Consequences of Cartelisation in Primary Commodities: Focus on Natural Rubber and Banana
Increasing global interdependence and economic linkages clearly make a case for not only challenging the philosophy underpinning the case of exemption of export cartels from national competition legislations, but also changing this philosophy. This think–piece, with the help of two illustrative case studies, shows the impact of cartelisation in primary commodity markets. The case of natural rubber cartelisation relates to the effects of cartels in a primary raw-material market. The second relates to cartelisation in bananas along the vertical chain and downward monopolistic pressure from the retail level.
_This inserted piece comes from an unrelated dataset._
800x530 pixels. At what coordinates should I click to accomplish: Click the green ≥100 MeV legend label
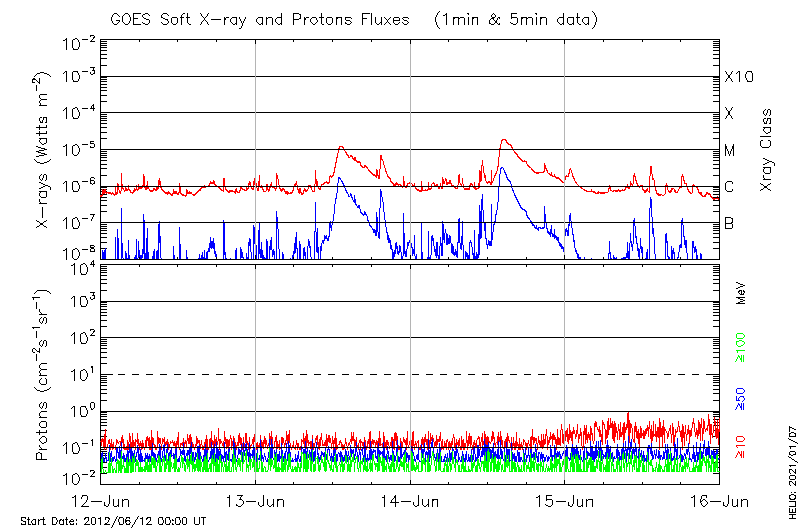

The paper briefly analyses the economic consequences of export cartels while highlighting the need for international rules. It describes the political economy of the genesis of export cartels and also deals with the different types of exemptions being granted to the export cartels under domestic competition laws. Following an examination of the remedies for export cartels within the multilateral trade regime and by way of the extraterritorial application of domestic competition laws, it takes up the case of natural rubber and banana to depict the extent of anticompetitive harm due to the prevalence of export cartels.
Studies find evidence that international cartels, primarily organised by firms headquartered in industrialised nations, cause prices to rise above competitive levels for buyers in developing countries. Aside from having developmental consequences outside their territories, export cartels have also been seen to impact domestic welfare by influencing domestic production and pricing decisions. Operating such cartels in the home country can also create a potential situation of “conscious parallelism” when sensitive price information is shared to set prices for foreign markets. Another domestic effect is the exclusion of competition between export traders. There are various arguments made against exemptions of export cartels from domestic competition laws in many jurisdictions. Export exemptions undercut international trade policies that promote freer international trade and greater market integration. Another argument against exemptions is that the benefits do not reach the intended beneficiaries. It has frequently been argued that large international companies, not small and medium-sized ones, are taking advantage of export cartel exemptions, thus defeating their purpose.
In the World Trade Organization (WTO), a Member country cannot bring a complaint against another Member country for anticompetitive conduct by private actors. It can be said that the WTO is without a mandate to deal with such issues in the case of private export cartels, though in cases of state-related export cartels, there is a possibility of triggering the WTO dispute settlement framework in certain circumstances. This calls for a multilateral framework on competition law and policy to combat anticompetitive practices emanating even from private export cartels and framing an effective policy to combat export cartels in general. At present, there is no international forum authorised to work towards a legally binding compromise or common rules on a global competition agreement.
Export cartels should not benefit from a blanket exemption from competition laws, which would exclude them even from scrutiny under a rule of reason approach. When assessing the impact of an export cartel, a number of issues need to be considered in each particular case. Among them would be whether the cartel is a new entrant, the nature of efficiencies claimed, the market structure, and the degree of import penetration. Keeping in view the linkage between competition law and world trade system, there seems to be a fit case for designing effective remedies for export cartels under the WTO regime. The UNCTAD has also suggested that developed countries should abolish export cartel exemptions on a non-reciprocal basis. The growth of effective antitrust enforcement regimes from perhaps three active jurisdictions in the 1980s to dozens today is an example of voluntary global policy harmonisation. The time has come for WTO Members to consider resuscitating negotiations on the WTO’s role on competition law and policy, which have been stalled for a decade.